Task description: For the records below, print the lines from the line with "Image resolution: width=1400" through the line with "Task: Open the View" exactly as written; include both end lines and exclude the rest.

Available data:
= = = = =

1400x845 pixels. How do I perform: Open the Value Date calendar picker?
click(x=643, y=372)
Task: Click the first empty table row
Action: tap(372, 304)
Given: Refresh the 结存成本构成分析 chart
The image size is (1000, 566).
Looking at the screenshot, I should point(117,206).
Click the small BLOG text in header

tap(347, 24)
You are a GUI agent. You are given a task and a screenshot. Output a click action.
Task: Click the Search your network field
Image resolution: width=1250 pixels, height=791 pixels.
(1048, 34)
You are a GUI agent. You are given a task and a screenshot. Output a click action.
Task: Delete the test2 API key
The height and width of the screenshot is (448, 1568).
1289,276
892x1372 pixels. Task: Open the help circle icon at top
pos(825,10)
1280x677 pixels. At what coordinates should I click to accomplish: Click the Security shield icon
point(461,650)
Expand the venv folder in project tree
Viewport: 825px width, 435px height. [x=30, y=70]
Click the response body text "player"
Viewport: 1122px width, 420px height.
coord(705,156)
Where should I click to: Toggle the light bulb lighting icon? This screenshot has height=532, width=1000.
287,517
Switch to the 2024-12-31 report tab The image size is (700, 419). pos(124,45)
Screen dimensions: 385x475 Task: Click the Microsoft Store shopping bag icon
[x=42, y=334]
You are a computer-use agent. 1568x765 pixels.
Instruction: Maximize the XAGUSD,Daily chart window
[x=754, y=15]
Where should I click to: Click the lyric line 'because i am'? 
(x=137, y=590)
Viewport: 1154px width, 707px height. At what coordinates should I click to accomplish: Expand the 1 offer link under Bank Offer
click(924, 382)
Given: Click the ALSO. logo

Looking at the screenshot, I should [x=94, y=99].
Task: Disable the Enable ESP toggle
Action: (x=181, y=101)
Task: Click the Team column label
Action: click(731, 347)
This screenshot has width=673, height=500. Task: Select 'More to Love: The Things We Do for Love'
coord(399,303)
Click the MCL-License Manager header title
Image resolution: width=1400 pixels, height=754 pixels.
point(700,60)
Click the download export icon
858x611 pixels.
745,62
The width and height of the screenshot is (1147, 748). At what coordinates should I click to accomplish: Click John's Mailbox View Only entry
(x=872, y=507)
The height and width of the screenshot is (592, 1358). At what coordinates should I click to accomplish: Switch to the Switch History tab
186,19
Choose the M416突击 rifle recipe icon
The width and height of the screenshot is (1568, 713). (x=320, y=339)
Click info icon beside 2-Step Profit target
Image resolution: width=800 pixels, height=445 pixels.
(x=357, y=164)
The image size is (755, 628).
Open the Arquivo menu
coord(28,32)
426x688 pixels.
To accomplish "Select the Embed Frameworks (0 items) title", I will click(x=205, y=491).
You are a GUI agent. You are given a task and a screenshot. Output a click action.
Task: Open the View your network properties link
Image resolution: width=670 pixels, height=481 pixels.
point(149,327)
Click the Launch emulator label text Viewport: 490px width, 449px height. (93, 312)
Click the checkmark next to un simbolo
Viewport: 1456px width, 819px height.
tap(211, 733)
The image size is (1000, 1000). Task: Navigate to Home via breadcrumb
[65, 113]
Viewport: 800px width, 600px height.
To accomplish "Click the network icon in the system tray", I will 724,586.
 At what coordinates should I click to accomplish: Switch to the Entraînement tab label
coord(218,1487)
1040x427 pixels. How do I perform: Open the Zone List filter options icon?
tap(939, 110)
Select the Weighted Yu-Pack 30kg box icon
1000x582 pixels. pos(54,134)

= = = = =

Result of this task:
Image resolution: width=1400 pixels, height=754 pixels.
point(700,60)
Click the download export icon
858x611 pixels.
745,62
The width and height of the screenshot is (1147, 748). At what coordinates should I click to accomplish: Click John's Mailbox View Only entry
(x=872, y=507)
The height and width of the screenshot is (592, 1358). At what coordinates should I click to accomplish: Switch to the Switch History tab
186,19
Choose the M416突击 rifle recipe icon
The width and height of the screenshot is (1568, 713). (x=320, y=339)
Click info icon beside 2-Step Profit target
Image resolution: width=800 pixels, height=445 pixels.
(x=357, y=164)
The image size is (755, 628).
Open the Arquivo menu
coord(28,32)
426x688 pixels.
To accomplish "Select the Embed Frameworks (0 items) title", I will click(x=205, y=491).
You are a GUI agent. You are given a task and a screenshot. Output a click action.
Task: Open the View your network properties link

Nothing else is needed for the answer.